You can play through to the end and you won’t get all the answers to the questions that plague the game. You can play through to the end more than once – there are different endings – and you’ll still be wondering what the hell it’s all about. About why there’s a freakish ghost who drags a wheeled leg behind her as she shuffles through the rooms searching for you, or the pitiful apparition of a crying child whose sobs follow you through every level where she appears. About the unsettling inferences to authoritarian dystopias, or the bizarre “fragment of reality” cut scenes you’ll stumble onto occasionally. There are never concrete answers. It isn’t that sort of game.

What it does give you is a lot of intrigue puzzling over the narrative scraps that you’ve been fed and also in marveling over the creative manner in which they’re delivered. It’s kind of hard to describe the way in which the game uses its unreliable narrator and the fourth wall to really communicate the idea of a mind in turmoil. But here’s one example: a missing diary is a crucial component of the plot, and sometimes the game will interrupt the narrator’s ramblings with flashes of diary pages that actually make sense in the context of the conversation. You feel like you’re talking to yourself for no good reason.
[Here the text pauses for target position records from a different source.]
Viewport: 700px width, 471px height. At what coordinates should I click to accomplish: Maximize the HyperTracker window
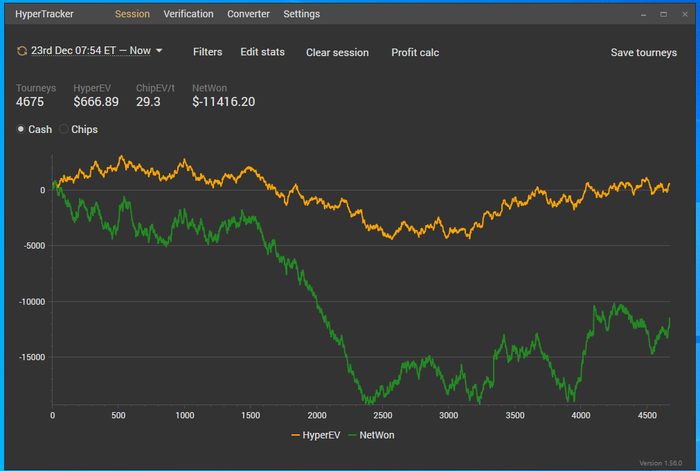pyautogui.click(x=664, y=14)
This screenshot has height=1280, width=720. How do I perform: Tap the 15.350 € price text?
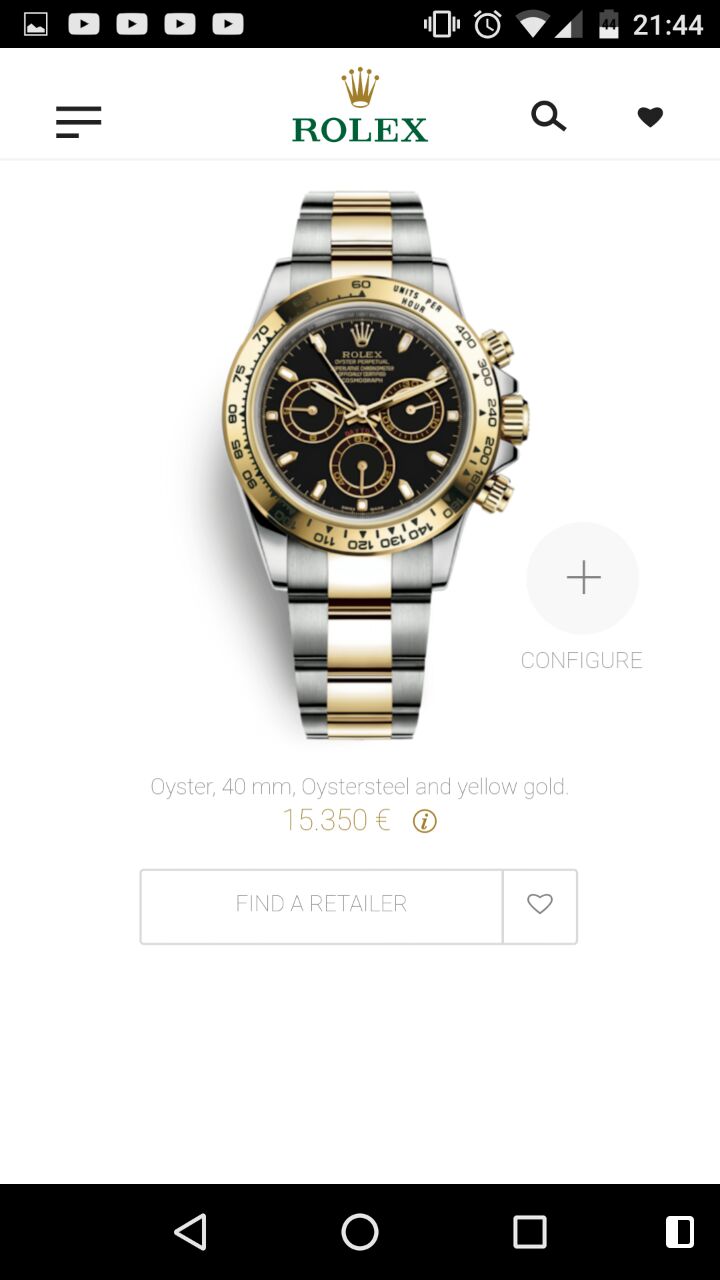336,820

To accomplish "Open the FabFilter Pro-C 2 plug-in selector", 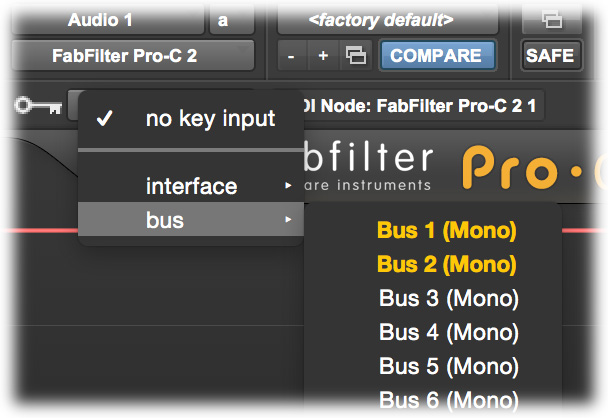I will [x=133, y=56].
While the plot does most of the grunt work in terms of pulling you on through the more turgid bits of gameplay, it’s aided and abetted by the visual and sound design. Don’t let the cartoon graphics fool you: when the lights fizz and go out and eyeballs start coming through the walls you’ll still jump like a five-year old. And the disembodied voices of the phantoms that stalk your home, searching for you, whisper messages you may prefer to forget.

There was more than one occasion in Knock-Knock when I wished that ephemeral things like the narrative and the sound weren’t quite so compelling and I could abandon the game over the poor mechanics. But they are, and I couldn’t. Whether this can really be recommended, especially at launch price, depends strongly on how patient you are with repetitive play. Sadly there’s no demo version to try and find out. But perhaps that’s all part of the mysterious and alienating themes that pervade the game from the outset.